(PAGE EXTRACT):
-- begin --

I think that her thread is interesting and good to read but you need to put things into perspective. She is NOT your W and you should not look at her and translate this over to your W's situation. You were commenting about your W and that was ALL mindreading. You will only drive yourself nuts if you're trying to draw unsubstantiated parallels.



Not mindreading. Those are words from my W's mouth. When I've asked her to come home in the past, her words are, "I can't do that. I don't trust you. You haven't changed in the two months that I was at home asking you to. You say you are changing/changed now, I see you are trying and changing, but I can't trust that it will stick. I don't want things to go back the way they were, and I can't trust that they won't right now".

My W has also said, "If you got to a place where you were the man you wanted to be and felt comfortable with that, and I felt comfortable with that, I'd give you the opportunity again."

-- end --

(DATASET SECTION):
-- begin --

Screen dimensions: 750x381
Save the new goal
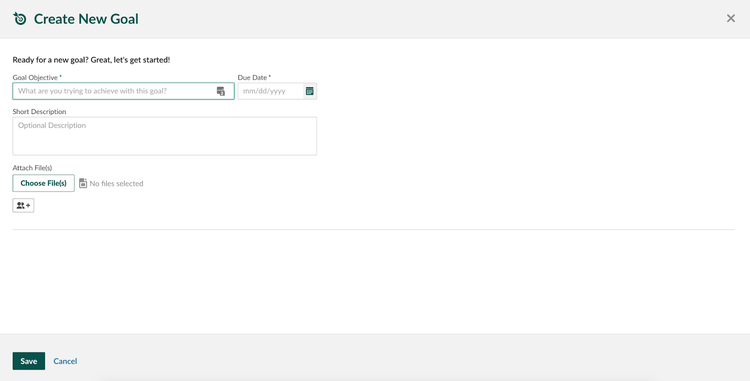[29, 361]
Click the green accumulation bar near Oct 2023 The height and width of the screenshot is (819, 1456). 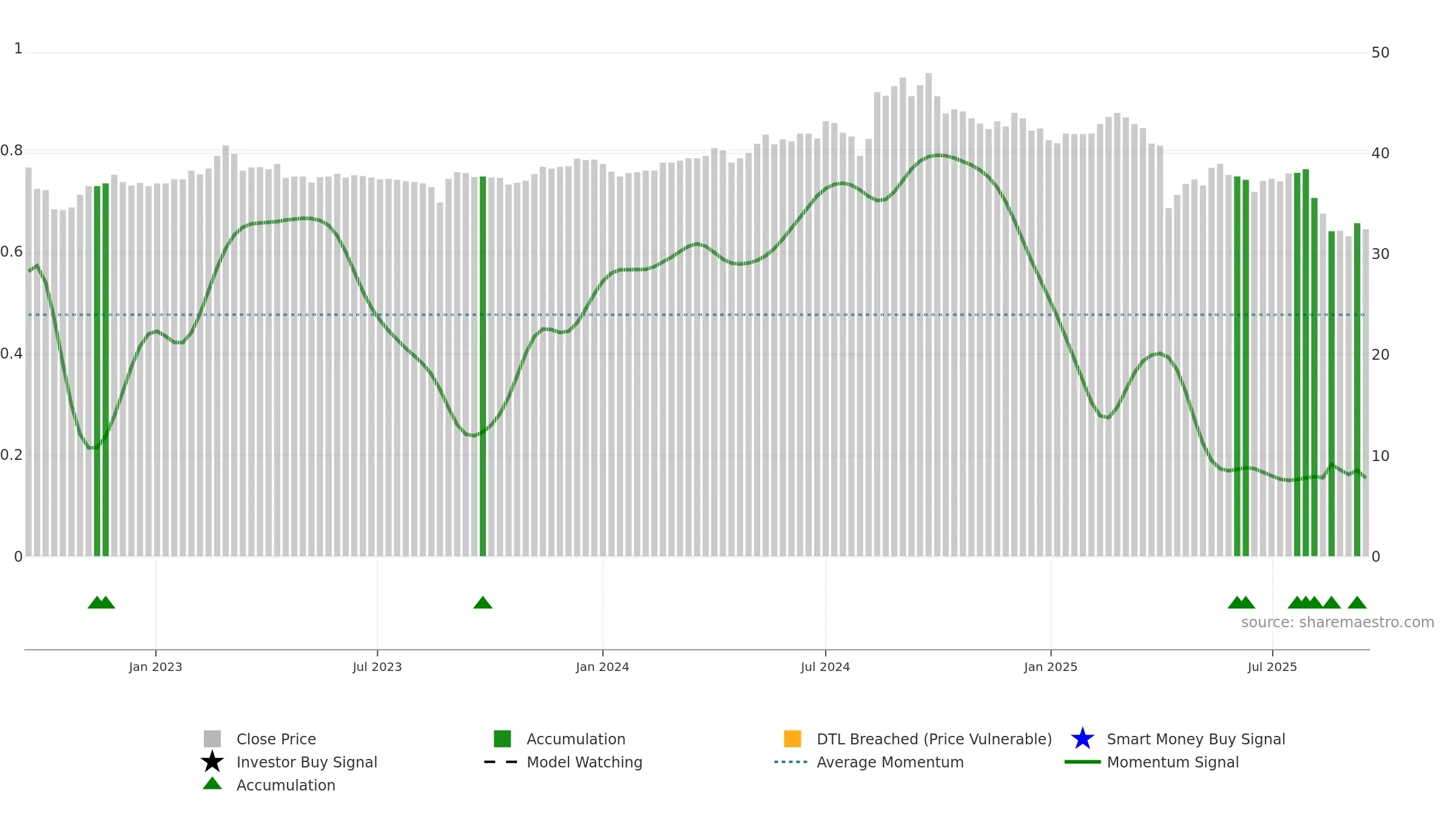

-- end --

(TASK A):
In the forum exchange, how long was the wife at home asking for change?
(TASK B):
Do these statements agree with the forum exchange? Answer yes or no for each and quote the deciding words.
(i) The wife says she sees that change is being attempted.
(ii) The wife says she is willing to come home now.
(iii) The first post advises translating the other thread over to the wife's situation.
(TASK C):
In the forum exchange, rewrite the paragraph beginning "Not mindreading." more briefly, keeping its main facts.

(TASK ANSWER A):
Two months.

(TASK ANSWER B):
(i) Yes: "I see you are trying and changing"
(ii) No: "I can't do that. I don't trust you."
(iii) No: "you should not look at her and translate this over to your W's situation"

(TASK ANSWER C):
The writer says this is not mindreading but the wife's own words. When asked to come home, she refused because she doesn't trust the writer, who didn't change during the two months she was home asking for it. She sees the writer trying and changing now. Still, she can't trust that the change will stick, and she doesn't want things to go back to the way they were.